◆ GIVEN REQUEST
Find every line in the material below that contains the word "Política", matching uppercase and lowercase exactly, and copy each of those lines in full.
***
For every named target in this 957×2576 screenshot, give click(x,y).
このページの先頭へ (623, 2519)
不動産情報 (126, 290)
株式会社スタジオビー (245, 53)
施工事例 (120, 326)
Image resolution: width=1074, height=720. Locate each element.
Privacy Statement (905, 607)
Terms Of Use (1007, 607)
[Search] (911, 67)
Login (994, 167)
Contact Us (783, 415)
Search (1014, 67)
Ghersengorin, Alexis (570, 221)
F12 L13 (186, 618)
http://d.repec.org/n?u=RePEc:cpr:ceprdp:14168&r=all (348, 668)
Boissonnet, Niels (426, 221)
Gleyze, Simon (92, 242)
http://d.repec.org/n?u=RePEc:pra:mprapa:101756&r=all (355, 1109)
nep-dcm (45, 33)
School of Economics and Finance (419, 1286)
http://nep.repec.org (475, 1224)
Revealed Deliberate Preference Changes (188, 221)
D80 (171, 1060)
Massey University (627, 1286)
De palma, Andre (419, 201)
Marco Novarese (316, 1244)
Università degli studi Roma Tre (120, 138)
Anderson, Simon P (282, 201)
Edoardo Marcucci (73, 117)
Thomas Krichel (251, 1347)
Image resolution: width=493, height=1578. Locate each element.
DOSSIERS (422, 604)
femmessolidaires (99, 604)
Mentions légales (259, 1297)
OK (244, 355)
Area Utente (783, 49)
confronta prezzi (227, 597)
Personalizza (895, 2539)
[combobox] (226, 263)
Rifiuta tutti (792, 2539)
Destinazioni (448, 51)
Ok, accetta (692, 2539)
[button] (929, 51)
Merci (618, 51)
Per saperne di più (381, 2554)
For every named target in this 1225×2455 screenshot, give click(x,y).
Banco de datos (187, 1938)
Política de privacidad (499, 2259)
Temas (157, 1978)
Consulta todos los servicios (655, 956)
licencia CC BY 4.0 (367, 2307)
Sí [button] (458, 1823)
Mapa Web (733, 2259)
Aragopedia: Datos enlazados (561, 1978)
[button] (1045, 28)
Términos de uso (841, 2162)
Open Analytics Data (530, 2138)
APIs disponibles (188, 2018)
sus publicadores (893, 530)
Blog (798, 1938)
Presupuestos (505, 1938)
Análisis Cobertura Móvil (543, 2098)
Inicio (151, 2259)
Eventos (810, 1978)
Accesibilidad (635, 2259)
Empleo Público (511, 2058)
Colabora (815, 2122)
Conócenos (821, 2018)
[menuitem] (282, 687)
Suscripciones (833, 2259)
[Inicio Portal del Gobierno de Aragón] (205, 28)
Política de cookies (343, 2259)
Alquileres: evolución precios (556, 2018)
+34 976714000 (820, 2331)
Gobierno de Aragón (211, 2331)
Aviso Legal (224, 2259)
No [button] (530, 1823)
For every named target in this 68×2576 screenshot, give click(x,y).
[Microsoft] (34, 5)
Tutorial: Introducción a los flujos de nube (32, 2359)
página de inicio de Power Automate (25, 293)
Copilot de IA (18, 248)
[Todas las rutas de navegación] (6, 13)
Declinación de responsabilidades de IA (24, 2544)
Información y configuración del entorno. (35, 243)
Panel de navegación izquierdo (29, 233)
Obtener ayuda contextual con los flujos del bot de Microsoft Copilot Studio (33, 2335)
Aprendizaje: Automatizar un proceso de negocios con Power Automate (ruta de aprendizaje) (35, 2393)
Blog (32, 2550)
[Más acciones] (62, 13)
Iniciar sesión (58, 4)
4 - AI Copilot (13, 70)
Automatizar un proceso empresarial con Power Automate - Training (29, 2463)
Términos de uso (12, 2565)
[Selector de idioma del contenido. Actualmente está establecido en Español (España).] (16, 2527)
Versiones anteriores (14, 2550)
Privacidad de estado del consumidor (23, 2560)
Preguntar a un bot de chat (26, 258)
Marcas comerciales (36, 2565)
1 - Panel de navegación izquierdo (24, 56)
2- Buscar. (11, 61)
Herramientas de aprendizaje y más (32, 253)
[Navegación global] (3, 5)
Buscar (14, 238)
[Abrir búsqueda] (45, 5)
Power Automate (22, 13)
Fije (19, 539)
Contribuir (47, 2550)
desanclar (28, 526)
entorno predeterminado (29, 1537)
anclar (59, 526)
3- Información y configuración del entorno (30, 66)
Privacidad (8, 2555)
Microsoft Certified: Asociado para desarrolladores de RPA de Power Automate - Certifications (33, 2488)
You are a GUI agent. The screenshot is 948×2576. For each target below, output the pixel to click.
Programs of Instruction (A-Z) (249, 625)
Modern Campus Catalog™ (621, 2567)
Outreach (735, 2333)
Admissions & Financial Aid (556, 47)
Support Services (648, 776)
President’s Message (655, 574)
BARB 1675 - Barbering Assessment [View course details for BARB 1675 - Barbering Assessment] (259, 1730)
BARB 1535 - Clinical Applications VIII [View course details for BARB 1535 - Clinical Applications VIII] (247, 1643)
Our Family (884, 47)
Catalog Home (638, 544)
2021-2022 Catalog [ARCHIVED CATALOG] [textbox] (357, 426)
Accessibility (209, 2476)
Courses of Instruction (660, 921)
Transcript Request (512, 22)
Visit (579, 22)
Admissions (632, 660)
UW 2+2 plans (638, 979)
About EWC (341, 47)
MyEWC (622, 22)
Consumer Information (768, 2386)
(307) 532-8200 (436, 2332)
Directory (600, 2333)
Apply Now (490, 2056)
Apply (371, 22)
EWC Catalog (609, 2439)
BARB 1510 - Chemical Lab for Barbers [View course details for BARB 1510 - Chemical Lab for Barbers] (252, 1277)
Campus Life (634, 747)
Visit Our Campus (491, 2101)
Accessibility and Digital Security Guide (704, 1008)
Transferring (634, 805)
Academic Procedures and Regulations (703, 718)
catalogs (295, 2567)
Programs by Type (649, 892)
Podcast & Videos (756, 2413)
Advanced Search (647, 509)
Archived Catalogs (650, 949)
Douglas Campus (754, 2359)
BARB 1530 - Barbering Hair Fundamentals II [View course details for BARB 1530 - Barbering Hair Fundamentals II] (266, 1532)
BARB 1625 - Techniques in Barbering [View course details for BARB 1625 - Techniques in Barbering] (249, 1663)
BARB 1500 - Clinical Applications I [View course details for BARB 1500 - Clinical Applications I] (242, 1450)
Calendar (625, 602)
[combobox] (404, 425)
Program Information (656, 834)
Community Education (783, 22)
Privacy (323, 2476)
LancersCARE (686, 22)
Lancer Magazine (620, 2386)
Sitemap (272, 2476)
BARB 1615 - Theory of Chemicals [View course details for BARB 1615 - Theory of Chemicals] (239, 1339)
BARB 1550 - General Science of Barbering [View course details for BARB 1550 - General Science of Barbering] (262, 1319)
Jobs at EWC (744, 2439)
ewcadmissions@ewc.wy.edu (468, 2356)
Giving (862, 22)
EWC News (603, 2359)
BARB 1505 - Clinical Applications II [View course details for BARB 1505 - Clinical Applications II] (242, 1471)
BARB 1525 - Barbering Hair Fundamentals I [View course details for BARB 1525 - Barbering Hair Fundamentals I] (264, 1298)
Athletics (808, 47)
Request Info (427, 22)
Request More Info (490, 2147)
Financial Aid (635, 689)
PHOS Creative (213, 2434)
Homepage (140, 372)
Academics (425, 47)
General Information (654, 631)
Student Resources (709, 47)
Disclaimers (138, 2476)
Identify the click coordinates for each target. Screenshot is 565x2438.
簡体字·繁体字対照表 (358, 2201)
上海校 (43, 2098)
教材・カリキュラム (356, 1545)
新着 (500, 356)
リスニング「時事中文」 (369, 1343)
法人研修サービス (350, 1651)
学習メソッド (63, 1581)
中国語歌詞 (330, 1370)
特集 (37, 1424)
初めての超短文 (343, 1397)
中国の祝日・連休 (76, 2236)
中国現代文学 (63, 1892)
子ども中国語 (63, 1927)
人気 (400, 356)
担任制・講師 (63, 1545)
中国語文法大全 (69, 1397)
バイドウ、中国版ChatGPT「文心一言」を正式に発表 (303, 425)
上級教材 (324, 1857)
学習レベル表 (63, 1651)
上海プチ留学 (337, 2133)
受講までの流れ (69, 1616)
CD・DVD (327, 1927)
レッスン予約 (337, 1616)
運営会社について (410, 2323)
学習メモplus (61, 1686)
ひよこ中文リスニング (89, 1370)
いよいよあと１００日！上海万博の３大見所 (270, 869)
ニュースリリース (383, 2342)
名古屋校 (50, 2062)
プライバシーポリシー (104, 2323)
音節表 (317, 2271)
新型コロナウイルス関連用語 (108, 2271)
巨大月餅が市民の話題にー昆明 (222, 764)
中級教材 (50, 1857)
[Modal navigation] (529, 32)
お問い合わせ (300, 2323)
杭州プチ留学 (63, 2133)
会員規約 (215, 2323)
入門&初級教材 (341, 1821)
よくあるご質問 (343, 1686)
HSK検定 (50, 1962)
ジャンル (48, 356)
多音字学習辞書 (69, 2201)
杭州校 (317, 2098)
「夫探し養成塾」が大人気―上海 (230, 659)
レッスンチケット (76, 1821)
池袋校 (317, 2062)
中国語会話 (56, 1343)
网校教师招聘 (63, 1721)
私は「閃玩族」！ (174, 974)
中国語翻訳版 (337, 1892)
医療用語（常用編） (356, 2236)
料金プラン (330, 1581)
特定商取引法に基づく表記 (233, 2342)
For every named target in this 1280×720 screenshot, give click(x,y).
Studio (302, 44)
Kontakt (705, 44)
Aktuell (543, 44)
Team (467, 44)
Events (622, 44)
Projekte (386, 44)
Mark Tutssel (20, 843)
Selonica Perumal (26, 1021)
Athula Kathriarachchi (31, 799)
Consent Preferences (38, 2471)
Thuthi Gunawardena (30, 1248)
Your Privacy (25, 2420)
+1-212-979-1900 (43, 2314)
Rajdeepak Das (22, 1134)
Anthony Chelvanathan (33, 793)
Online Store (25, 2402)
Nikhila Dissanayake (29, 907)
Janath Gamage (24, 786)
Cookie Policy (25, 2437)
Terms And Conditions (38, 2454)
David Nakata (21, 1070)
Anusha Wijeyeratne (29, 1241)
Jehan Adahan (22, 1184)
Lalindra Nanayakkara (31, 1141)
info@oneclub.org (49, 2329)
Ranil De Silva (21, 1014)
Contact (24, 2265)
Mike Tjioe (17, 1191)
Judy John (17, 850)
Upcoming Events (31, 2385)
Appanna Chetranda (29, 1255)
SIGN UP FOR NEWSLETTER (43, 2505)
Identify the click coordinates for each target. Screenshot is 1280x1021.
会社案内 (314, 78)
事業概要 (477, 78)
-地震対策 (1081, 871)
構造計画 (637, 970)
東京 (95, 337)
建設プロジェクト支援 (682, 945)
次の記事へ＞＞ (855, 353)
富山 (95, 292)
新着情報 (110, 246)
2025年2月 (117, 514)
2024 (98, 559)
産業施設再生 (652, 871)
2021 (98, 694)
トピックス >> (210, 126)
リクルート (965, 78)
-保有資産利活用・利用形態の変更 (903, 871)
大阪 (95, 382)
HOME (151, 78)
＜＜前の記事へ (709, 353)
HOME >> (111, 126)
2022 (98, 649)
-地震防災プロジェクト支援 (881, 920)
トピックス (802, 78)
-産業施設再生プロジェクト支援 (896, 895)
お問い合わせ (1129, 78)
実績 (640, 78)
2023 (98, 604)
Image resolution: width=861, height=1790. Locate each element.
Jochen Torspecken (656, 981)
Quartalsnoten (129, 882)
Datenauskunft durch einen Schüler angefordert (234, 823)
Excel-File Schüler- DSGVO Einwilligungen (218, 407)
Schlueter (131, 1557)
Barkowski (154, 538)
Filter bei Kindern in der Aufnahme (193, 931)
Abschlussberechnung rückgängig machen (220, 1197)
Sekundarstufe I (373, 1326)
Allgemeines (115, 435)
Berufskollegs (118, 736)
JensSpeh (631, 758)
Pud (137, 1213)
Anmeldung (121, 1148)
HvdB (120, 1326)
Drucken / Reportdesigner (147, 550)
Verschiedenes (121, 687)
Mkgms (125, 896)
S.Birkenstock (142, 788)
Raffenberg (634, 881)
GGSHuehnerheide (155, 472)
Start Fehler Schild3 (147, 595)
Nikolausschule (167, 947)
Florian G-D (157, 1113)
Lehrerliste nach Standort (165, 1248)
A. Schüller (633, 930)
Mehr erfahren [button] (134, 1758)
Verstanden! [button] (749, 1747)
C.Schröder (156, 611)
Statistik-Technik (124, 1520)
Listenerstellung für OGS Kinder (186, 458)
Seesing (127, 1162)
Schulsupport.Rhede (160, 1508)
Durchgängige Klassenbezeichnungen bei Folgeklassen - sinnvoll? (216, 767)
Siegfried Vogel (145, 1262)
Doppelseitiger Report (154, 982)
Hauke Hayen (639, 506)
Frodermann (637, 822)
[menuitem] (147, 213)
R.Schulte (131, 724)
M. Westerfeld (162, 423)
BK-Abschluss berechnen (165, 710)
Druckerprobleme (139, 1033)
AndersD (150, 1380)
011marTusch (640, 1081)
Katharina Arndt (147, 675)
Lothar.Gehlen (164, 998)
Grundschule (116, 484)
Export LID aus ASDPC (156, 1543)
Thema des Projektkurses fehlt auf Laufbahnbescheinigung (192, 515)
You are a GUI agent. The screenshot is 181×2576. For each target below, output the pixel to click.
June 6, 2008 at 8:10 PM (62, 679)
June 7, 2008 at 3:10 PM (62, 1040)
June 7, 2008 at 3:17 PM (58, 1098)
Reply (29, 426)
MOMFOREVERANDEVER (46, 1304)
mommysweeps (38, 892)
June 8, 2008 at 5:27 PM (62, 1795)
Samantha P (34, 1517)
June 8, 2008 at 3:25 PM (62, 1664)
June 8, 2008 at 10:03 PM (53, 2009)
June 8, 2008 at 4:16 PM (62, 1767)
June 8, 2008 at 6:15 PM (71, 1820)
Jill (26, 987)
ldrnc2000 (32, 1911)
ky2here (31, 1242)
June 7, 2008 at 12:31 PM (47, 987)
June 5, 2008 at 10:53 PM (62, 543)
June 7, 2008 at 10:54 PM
***
◆ PROBLEM SOLUTION
Política de privacidad (499, 2259)
Política de cookies (343, 2259)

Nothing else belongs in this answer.